Using the Star Wars social network graph available on Kaggle, I quantify gender representation in the first seven Star Wars films by calculating the percentage of interactions that are between two women, two men, and other combinations. I also calculate the degree of separation between female characters using breadth-first search.
This code is based on the Star Wars social network dataset available on Kaggle under user Ruchi Bhatia. This project uses only the graphs whose titles are of the form "episode-#-interactions-allCharacters.json," though you could substitute any other dataset and it should work. For this project, I edited the datasets for episodes 2 and 4 by removing characters that were in the script, but did not appear in the final cut. I also deleted a link between Padme and Beru in episode 2 that did not appear in the final cut of the movie.
Gender data was not available for the characters in these graphs, so I created a csv file with each character's name and gender called "starwars_genders.csv." The test module makes sure the names in both datasets match to ensure I did not mispell any names.
graph.rs is a module containing the Node, Link, and Graph structs. These structs have the same fields as the original json files to make it easy to import the data. This results in some fields that are ultimately redundent - in particular, the "value" and "colour" fields in Node are never used. In addition, graph.rs contains functions for reading a json file into the Graph struct, and for reading a csv file into a HashMap.
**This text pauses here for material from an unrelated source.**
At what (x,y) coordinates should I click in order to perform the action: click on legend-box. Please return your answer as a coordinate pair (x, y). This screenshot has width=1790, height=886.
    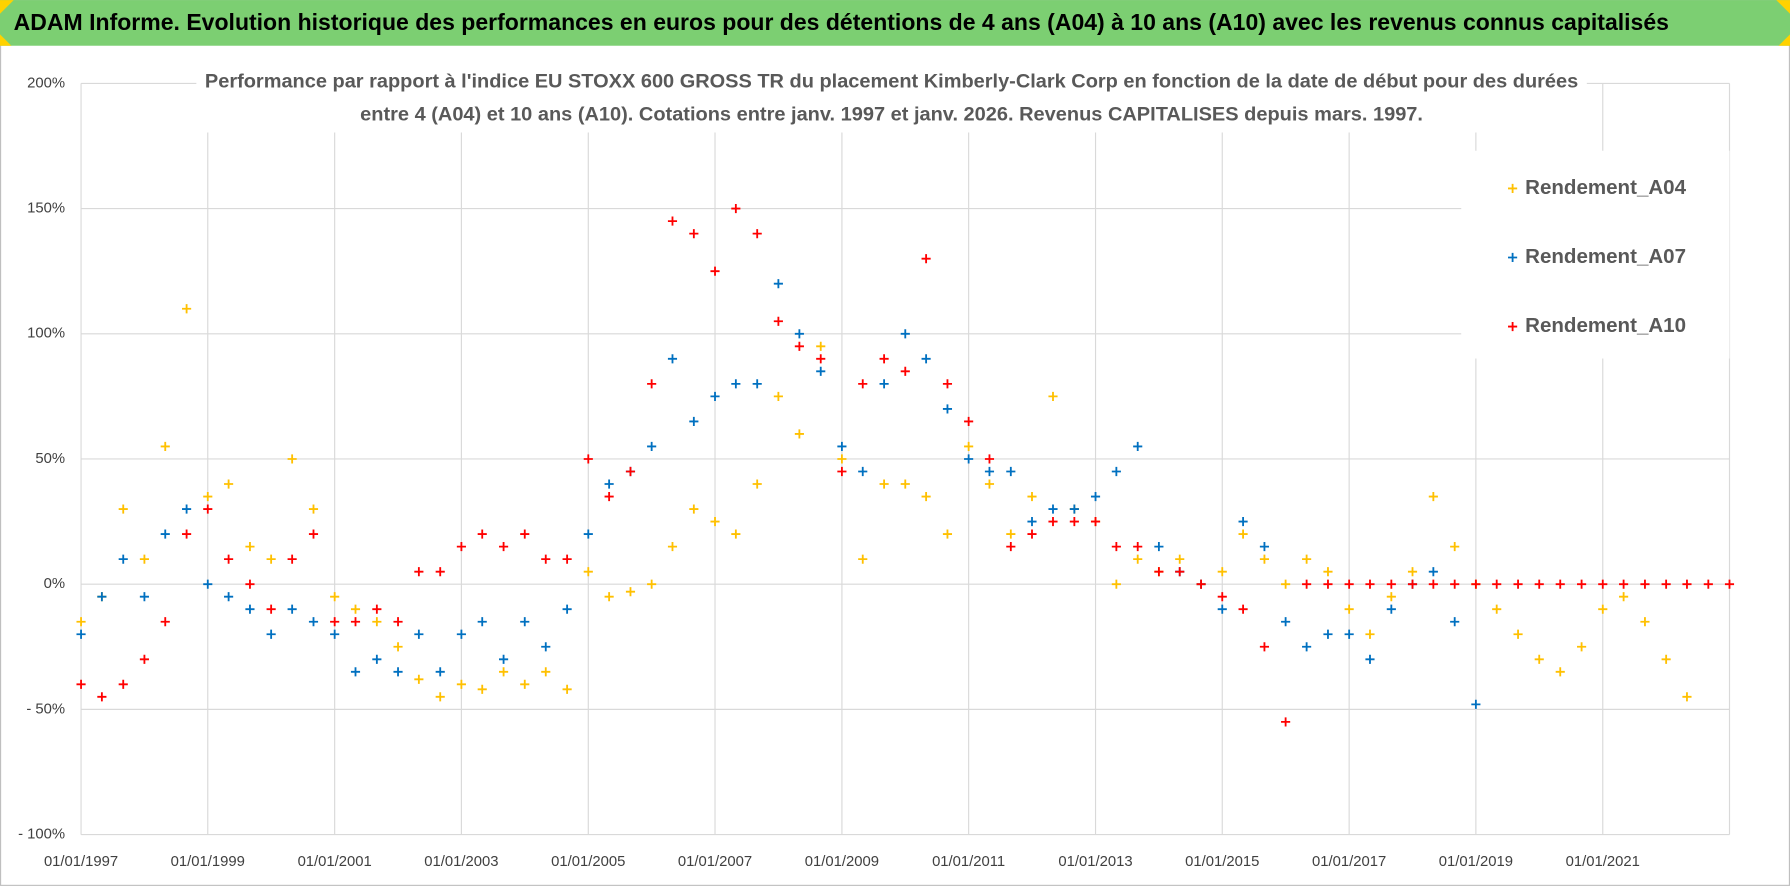
    Looking at the image, I should click on (1596, 254).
There is one method for the Graph struct, which returns an adjacency list for every character in order. This method is used in the function to calculate the degrees of separation.
gendercounting.rs contains all of the functions which calculate statistics and degrees of separation. As of 5/26/23, all of the statistics functions have been compressed into two functions - percentwomen and interactionpercentages. percentwomen calculates the percentage of female characters out of all characters and, simultaneously, out of non-droid characters. interactionpercentages returns four values - percentage of female-female interactions out of all interactions, percentage of female-female interactions out of interactions involving women, and corresponding values for men.
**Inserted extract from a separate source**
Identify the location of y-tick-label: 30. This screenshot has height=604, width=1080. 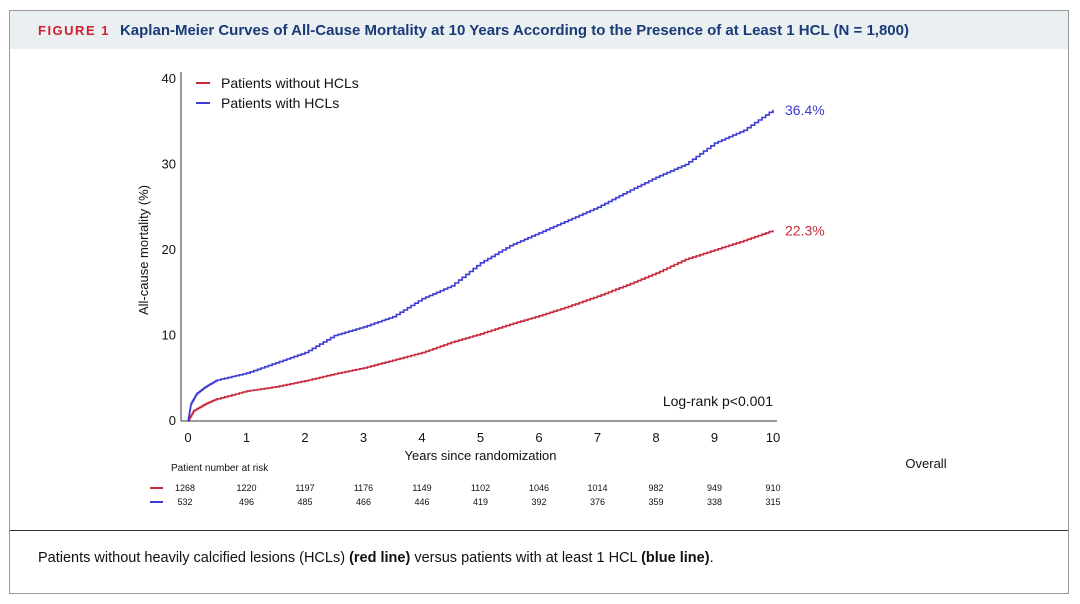
(169, 164).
makedata.rs generates a graph of 1000 random characters, with random names and random genders, who interact with a random number of other characters with no overlap. The purpose of this module is to show that my code works on larger datasets.
In addition to main{}, main.rs contains the test module, which contains two functions - namesmatch and checkcalc. namesmatch ensures that all of the names that appear in the json files are also in the gender HashMap. It also checks that a graph and hashmap produced by makedata() have matching names. checkcalc verifies that all of the statistics functions, as well as the degree separation function, return the correct output.